_Enunciado da tarefa_
Responda com base no texto sobre o Airbnb:
1. Segundo Paula Kadelski, quantos imóveis estavam listados em Portugal em julho passado?
2. Em que ano foi fundada a empresa e onde fica a sede?
3. Em quantas cidades e em quantos países o Airbnb está presente?

_Excerto do documento_
■ ■ ■ ■ ■ ■ ■

O Airbnb paga-lhes as contas
A rede global de arrendamento comunitário que democratizou a oferta e
procura de casas para arrendar nas férias tem cada vez mais utilizadores em
Portugal — e há quem pague as contas com o negócio feito no Airbnb. O P3 falou
com três jovens que vivem desta "economia de partilha"
Texto de Ana Maria
Henriques • 05/08/2014 – P3 PÚBLICO
A solução para um
quarto extra lá em casa não precisa de passar por um escritório ou por uma cama
quase sempre vazia, à espera de visitas raras de amigos e familiares. E casas
fechadas durante períodos de férias ou temporadas no estrangeiro não têm, necessariamente,
de significar prejuízo. Plataformas como o Airbnb permitem a qualquer pessoa
arrendar quarto ou casa sem qualquer intermediário, gerindo preferências e
públicos. O conceito não é novo, é certo, mas o Airbnb democratizou o processo,
agora mais rápido e simples — basta ter acesso à Internet.
Dizer que há cada
vez mais portugueses a arrendarem quartos ou casas através do Airbnb pode
parecer uma generalização, mas os números confirmam mesmo a tendência. Segundo
Paula Kadelski, do departamento de comunicação da empresa, listados em
Portugal, em Julho passado, estavam mais de 15.700 imóveis — o que corresponde
a um crescimento de 85% face ao mesmo mês de 2013.
João Pinto, Rita
Cardoso e o casal João Sousa e Ana Santos fazem parte da comunidade portuguesa
do Airbnb. Não arrendam castelos ou iglôs, mas os apartamentos que os dois
primeiros gerem e o quarto da casa dos dois últimos são uma fonte de receitas. Há,
como defendeu Thomas L. Friedman num artigo do “The New York Times”, “um
estalajadeiro em cada um de nós”.
Em 2013, a “The Economist”
chamou ao Airbnb “o mais proeminente exemplo de uma gigante e nova ‘economia de
partilha’, na qual as pessoas alugam camas, carros, barcos e outros bens
directamente umas às outras, coordenando tudo online”. A Internet possibilitou,
continua a revista, a redução dos custos de transacção: partilhar bens é “mais
barato e mais fácil do que nunca — e, logo, possível numa escala muito maior”. Assim
se explicam os números que a empresa norte-americana, fundada em 2008 e com
sede em São Francisco, exibe. Presente em mais de 34 mil cidades em 190 países,
o site tem mais de 800 mil anúncios e já foi a escolha de mais de 17 milhões de
hóspedes de todo o mundo. Rivaliza com gigantes da hotelaria, mas não é
proprietário de nenhuma cama. E além dos comuns quartos, apartamentos ou casas
há outros tipos de alojamento que, aqui, assumem relevância: podemos escolher
entre mais de 600 castelos, ilhas privadas, casas de vidro, faróis, iglôs (até
com internet) e casas na árvore.

■ ■ ■ ■ ■ ■ ■

_Extrato de dados_
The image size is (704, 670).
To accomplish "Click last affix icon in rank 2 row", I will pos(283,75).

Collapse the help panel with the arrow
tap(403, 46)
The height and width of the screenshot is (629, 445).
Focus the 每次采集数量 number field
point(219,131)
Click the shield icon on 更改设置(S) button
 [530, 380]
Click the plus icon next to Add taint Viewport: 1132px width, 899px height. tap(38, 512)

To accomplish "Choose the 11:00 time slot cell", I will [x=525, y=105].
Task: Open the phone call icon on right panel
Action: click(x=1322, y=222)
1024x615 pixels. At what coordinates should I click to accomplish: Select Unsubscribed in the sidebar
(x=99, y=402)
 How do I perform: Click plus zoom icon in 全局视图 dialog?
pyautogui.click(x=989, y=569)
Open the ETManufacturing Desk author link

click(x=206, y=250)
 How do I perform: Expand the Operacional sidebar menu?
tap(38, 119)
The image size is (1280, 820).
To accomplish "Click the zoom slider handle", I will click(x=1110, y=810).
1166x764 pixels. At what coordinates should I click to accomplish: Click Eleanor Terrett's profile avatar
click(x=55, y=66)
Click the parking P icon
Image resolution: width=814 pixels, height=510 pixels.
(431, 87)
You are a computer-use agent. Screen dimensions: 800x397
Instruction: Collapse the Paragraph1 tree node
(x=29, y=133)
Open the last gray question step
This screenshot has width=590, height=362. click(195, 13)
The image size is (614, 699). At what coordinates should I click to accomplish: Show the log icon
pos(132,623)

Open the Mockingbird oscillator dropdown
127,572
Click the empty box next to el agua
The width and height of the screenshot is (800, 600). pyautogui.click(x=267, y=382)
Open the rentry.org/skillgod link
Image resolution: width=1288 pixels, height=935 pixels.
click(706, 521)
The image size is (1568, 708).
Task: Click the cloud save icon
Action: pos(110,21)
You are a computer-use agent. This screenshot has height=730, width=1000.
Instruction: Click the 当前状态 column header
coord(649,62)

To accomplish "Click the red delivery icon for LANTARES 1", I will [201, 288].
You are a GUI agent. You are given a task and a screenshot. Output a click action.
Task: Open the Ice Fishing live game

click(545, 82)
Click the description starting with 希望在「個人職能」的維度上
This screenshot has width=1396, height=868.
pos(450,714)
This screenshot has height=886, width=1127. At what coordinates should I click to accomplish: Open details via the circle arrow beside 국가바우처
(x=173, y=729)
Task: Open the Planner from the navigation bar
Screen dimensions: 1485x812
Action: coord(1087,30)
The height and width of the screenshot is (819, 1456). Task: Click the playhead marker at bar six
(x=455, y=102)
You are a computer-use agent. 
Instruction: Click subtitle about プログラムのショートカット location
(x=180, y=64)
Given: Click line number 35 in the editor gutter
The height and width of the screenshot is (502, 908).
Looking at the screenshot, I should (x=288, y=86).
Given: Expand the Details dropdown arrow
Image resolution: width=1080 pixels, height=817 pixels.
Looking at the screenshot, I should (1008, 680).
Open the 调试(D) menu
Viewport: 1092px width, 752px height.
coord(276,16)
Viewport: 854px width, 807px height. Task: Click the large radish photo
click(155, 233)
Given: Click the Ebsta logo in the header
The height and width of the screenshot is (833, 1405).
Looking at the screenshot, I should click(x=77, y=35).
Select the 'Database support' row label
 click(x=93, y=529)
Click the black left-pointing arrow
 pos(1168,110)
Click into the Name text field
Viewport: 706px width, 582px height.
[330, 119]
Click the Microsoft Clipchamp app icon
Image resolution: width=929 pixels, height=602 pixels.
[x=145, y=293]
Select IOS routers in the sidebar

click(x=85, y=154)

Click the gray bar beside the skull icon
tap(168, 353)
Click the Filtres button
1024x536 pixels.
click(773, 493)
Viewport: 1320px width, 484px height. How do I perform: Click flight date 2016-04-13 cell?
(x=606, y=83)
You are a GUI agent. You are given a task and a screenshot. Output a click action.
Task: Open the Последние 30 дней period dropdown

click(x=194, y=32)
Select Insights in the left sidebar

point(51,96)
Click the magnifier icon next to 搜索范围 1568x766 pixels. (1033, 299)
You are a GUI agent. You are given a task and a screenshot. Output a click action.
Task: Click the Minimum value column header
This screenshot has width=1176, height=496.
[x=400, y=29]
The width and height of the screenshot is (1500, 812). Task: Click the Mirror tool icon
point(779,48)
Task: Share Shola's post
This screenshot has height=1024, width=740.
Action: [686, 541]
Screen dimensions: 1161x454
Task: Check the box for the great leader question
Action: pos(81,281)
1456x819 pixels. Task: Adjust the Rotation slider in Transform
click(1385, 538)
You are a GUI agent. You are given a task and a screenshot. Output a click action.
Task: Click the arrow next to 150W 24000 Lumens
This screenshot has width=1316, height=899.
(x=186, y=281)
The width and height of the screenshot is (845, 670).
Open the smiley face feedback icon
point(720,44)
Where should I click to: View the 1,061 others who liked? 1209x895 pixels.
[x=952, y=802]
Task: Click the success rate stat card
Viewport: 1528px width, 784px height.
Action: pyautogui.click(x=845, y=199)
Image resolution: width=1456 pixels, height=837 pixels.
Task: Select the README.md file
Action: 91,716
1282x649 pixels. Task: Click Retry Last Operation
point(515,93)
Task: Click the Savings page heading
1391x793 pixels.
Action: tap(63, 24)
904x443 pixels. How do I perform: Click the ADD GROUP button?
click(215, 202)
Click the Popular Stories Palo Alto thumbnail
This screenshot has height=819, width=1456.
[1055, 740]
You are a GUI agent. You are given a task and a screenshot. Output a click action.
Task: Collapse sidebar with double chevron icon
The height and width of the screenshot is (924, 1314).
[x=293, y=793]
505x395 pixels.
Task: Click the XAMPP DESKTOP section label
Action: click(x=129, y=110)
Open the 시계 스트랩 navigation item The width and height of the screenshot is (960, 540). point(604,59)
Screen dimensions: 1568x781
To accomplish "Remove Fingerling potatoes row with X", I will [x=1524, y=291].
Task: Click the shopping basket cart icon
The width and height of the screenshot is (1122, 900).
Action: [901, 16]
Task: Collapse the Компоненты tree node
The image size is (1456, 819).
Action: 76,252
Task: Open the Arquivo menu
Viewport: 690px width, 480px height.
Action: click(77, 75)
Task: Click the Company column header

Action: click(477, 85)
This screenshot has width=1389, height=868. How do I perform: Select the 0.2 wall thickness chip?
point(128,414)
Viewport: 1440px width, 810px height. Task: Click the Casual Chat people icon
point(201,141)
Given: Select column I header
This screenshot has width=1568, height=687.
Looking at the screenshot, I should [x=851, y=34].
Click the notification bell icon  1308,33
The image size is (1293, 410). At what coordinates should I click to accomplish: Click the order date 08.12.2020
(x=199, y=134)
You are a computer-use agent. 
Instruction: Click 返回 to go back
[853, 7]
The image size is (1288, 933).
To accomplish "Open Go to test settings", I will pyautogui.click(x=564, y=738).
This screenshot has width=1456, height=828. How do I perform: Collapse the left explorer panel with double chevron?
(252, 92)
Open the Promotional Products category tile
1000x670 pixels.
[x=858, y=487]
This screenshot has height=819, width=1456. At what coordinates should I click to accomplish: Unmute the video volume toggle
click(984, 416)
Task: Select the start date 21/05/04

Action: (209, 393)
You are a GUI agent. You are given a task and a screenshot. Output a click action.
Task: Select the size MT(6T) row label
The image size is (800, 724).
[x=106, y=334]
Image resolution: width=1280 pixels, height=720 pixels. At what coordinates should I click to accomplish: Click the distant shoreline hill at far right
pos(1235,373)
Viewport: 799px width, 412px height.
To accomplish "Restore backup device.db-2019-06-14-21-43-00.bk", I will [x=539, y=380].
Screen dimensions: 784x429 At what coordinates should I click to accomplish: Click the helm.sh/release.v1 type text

■ ■ ■ ■ ■ ■ ■

_Resultado_
1. Mais de 15.700 imóveis.
2. Foi fundada em 2008 e tem sede em São Francisco.
3. Em mais de 34 mil cidades, em 190 países.